Determine the number of lines in the listing that contain "window". Write only that number.

○ ○ ○ ○ ○

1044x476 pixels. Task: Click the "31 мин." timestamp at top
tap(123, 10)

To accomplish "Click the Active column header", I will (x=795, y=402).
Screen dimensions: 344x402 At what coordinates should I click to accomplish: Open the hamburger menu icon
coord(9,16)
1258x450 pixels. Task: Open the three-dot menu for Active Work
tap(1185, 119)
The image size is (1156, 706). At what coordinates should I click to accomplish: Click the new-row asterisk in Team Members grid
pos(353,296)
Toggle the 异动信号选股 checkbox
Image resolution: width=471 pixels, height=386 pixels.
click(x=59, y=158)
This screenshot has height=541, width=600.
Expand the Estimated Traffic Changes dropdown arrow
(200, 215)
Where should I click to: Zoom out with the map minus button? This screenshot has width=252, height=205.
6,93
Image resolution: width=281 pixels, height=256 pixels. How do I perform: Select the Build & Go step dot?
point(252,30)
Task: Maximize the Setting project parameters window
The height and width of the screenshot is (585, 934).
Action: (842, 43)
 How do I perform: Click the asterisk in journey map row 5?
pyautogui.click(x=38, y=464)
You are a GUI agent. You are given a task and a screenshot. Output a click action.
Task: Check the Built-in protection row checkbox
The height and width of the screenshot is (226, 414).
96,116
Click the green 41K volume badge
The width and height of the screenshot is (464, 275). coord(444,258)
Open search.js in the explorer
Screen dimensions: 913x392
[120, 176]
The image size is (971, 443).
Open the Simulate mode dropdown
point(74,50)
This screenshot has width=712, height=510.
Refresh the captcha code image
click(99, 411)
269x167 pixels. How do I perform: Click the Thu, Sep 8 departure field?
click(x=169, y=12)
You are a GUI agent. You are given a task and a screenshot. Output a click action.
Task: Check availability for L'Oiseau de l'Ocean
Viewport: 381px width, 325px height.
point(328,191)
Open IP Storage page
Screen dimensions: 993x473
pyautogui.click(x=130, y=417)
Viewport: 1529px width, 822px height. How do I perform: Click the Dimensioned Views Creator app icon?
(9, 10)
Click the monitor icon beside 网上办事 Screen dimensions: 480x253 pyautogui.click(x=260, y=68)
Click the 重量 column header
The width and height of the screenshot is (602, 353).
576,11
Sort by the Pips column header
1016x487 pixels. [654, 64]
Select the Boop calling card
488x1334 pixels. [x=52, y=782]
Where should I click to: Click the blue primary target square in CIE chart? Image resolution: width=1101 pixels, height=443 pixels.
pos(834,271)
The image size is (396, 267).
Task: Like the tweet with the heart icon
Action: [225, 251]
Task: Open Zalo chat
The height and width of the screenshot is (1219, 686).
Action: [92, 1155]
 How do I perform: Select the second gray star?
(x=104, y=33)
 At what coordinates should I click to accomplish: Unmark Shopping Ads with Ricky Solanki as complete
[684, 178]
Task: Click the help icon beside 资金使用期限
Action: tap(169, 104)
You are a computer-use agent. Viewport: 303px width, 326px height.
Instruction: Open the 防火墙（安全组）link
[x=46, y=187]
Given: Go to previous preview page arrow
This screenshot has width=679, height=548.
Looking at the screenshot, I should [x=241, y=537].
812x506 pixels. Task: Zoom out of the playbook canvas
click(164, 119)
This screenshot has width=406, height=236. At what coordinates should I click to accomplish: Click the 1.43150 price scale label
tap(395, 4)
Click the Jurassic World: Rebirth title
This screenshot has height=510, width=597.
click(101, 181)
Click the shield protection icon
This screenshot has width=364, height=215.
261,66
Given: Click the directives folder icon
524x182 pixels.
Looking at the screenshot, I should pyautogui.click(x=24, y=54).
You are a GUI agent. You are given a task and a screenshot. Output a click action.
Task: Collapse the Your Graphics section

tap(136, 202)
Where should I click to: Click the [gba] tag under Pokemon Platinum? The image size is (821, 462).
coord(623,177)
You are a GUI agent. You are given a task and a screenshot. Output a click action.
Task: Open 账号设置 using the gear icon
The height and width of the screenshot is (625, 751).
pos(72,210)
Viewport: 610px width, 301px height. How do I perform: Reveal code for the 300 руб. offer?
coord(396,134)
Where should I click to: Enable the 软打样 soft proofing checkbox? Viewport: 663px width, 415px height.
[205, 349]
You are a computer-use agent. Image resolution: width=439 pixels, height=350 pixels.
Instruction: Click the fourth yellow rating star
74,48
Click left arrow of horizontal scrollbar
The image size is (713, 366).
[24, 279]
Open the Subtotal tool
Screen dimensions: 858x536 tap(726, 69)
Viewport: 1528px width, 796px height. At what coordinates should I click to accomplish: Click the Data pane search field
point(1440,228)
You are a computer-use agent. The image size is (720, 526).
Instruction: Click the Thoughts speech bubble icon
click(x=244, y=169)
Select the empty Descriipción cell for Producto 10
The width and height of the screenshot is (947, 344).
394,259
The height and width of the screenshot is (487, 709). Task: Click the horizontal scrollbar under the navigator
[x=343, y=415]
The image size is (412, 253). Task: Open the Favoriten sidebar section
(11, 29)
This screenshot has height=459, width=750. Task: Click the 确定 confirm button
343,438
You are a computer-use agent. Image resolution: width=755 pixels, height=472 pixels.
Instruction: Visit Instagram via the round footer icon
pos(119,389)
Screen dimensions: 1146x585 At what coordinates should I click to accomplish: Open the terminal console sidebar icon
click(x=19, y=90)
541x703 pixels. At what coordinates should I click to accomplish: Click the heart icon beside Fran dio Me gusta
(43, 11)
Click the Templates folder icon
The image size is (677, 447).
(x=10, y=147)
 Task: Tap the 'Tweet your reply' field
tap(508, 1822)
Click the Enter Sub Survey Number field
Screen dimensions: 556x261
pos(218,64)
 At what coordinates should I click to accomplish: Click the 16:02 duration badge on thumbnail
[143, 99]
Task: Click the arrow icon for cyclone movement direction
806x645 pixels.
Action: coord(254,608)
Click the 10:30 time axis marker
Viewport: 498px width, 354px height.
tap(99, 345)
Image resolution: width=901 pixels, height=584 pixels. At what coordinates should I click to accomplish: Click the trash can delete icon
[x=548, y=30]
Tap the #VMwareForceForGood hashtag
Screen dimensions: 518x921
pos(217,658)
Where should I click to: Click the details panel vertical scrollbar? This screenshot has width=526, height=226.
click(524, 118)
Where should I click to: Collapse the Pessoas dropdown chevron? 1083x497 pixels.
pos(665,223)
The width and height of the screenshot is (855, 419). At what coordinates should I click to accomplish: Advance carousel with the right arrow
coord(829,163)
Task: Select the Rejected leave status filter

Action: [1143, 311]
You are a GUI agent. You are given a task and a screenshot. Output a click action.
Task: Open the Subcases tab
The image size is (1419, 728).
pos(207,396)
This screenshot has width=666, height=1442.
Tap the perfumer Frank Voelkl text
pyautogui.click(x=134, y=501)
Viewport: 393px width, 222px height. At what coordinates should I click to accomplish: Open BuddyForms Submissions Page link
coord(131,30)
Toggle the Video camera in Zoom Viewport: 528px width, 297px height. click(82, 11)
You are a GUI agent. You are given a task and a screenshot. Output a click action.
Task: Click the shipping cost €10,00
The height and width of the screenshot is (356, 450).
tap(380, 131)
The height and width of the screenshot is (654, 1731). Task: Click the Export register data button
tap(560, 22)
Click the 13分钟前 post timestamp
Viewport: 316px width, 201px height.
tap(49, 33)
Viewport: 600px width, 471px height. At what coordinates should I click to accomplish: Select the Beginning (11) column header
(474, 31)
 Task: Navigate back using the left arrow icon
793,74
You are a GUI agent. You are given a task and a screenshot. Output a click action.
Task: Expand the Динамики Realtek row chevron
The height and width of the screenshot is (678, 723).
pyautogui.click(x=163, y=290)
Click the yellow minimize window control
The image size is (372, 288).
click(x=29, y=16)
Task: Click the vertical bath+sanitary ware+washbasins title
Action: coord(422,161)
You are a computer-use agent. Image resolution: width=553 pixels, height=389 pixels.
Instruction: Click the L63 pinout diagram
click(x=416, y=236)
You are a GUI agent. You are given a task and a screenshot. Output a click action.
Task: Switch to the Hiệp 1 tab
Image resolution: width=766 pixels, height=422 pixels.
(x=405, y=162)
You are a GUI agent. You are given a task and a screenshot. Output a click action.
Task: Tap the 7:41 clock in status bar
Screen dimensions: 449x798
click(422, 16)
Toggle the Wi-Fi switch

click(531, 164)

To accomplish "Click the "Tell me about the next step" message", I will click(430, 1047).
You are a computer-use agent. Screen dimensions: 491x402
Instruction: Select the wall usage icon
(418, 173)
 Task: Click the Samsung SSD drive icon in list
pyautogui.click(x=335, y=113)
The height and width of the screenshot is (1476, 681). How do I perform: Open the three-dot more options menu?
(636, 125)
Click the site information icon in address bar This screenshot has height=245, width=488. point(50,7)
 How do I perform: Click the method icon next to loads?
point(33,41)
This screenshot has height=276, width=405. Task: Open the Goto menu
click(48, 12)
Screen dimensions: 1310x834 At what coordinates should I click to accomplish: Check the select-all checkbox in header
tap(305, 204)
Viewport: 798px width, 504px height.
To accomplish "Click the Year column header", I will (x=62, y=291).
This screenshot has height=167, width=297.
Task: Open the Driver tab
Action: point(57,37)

○ ○ ○ ○ ○

» **Solution**
2